I need the lines below from the one with "Viewport: 1456px width, 819px height." down to the one with "You are a computer-use agent. The image" reproduced exactly, both ends included, and nothing else.

[Opening INPUT MATERIAL section]

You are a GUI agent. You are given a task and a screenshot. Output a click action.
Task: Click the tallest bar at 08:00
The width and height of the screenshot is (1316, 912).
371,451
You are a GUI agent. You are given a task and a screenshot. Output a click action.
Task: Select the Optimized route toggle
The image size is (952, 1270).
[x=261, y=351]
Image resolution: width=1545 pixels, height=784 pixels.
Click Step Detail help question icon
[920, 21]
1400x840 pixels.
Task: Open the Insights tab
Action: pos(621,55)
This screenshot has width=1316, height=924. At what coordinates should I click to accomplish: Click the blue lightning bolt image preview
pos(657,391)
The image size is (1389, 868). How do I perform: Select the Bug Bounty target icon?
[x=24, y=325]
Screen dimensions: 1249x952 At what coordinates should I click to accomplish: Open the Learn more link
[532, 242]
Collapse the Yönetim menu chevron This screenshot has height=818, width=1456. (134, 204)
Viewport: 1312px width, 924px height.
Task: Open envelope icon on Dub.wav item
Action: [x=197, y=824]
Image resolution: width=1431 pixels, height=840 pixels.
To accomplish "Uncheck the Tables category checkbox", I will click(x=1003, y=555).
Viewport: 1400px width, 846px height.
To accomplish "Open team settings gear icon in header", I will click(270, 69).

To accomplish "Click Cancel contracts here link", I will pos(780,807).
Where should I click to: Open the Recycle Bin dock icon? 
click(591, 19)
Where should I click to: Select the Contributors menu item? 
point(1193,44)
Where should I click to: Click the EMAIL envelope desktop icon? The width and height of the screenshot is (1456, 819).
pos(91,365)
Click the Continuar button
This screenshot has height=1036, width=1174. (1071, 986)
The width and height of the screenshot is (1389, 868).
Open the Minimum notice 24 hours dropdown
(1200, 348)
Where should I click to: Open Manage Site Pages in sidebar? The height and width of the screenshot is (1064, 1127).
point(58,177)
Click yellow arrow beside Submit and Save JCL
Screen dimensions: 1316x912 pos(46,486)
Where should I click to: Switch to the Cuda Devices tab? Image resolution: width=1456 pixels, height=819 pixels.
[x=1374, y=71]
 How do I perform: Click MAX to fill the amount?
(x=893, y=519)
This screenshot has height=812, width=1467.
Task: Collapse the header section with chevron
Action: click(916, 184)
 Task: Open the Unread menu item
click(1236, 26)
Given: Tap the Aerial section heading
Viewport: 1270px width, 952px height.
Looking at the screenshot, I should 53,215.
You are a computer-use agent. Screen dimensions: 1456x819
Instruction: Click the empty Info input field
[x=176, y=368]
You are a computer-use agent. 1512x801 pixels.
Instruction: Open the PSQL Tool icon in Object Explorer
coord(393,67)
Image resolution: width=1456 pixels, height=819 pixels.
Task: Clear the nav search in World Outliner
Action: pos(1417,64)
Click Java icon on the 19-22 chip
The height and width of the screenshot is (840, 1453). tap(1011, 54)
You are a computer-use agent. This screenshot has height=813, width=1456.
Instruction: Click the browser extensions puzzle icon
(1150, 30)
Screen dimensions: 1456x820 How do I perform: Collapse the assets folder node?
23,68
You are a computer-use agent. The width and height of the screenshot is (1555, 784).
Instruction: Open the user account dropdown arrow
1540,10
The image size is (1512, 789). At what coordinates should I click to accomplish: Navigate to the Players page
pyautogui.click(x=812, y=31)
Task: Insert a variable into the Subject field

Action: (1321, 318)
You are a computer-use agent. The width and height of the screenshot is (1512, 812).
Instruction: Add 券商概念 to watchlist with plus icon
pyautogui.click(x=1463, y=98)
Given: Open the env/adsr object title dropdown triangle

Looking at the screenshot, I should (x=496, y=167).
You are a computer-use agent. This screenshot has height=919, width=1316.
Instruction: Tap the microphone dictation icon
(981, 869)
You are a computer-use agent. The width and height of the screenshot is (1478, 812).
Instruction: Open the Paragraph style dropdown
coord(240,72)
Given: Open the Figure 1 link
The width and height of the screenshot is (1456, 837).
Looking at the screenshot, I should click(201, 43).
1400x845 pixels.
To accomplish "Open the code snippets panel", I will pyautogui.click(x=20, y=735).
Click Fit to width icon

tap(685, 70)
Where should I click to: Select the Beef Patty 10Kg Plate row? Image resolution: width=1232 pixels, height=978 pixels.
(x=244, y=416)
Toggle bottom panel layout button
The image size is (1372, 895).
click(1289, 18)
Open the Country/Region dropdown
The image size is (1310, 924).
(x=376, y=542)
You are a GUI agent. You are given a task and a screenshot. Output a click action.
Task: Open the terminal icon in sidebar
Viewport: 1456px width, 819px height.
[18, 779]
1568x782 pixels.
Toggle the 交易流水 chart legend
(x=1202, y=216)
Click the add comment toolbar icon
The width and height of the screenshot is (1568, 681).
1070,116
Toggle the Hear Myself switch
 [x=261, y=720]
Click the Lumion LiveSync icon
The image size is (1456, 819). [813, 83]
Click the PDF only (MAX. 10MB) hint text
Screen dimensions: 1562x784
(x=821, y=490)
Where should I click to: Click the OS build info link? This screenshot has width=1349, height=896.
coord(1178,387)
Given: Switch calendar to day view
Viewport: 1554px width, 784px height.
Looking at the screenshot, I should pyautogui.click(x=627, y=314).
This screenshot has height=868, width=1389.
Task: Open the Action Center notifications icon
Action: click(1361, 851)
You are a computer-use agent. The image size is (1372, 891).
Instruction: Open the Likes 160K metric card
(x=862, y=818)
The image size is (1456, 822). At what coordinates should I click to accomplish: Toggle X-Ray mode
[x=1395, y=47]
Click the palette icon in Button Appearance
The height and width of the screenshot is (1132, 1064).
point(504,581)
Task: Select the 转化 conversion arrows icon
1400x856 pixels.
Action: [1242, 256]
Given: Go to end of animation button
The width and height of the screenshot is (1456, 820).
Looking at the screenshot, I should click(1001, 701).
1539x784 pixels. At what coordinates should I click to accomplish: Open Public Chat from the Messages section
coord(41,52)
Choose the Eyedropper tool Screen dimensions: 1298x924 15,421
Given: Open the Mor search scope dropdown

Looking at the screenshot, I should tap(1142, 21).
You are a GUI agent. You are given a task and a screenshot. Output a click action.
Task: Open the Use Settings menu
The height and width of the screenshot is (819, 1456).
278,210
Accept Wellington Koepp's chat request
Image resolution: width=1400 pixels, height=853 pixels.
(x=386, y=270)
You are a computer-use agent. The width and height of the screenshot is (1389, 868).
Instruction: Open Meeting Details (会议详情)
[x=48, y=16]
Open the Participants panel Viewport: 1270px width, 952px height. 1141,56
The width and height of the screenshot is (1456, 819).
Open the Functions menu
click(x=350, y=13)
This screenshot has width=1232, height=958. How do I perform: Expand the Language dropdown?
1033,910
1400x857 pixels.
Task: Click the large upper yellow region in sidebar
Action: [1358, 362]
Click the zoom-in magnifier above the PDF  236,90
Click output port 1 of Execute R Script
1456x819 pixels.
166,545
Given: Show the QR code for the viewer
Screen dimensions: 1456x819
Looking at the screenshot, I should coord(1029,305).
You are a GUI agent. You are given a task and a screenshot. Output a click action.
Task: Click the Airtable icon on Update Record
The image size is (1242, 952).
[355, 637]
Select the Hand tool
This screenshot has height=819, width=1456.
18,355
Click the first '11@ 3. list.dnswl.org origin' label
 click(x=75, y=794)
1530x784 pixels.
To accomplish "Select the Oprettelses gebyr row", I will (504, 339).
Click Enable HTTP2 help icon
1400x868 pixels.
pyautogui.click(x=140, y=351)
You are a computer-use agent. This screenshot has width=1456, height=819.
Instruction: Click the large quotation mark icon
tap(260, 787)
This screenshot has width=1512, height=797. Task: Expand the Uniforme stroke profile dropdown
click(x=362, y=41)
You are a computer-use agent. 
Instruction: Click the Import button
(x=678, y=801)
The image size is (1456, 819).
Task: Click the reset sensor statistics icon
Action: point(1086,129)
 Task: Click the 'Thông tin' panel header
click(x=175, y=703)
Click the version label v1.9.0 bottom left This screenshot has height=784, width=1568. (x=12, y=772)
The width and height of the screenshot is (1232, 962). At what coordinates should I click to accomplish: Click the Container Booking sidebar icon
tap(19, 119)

[Closing INPUT MATERIAL section]

EXERCISE RESULT
Viewport: 1456px width, 819px height.
[18, 779]
1568x782 pixels.
Toggle the 交易流水 chart legend
(x=1202, y=216)
Click the add comment toolbar icon
The width and height of the screenshot is (1568, 681).
1070,116
Toggle the Hear Myself switch
 [x=261, y=720]
Click the Lumion LiveSync icon
The image size is (1456, 819). [813, 83]
Click the PDF only (MAX. 10MB) hint text
Screen dimensions: 1562x784
(x=821, y=490)
Where should I click to: Click the OS build info link? This screenshot has width=1349, height=896.
coord(1178,387)
Given: Switch calendar to day view
Viewport: 1554px width, 784px height.
Looking at the screenshot, I should pyautogui.click(x=627, y=314).
This screenshot has height=868, width=1389.
Task: Open the Action Center notifications icon
Action: click(1361, 851)
You are a computer-use agent. The image size is (1372, 891).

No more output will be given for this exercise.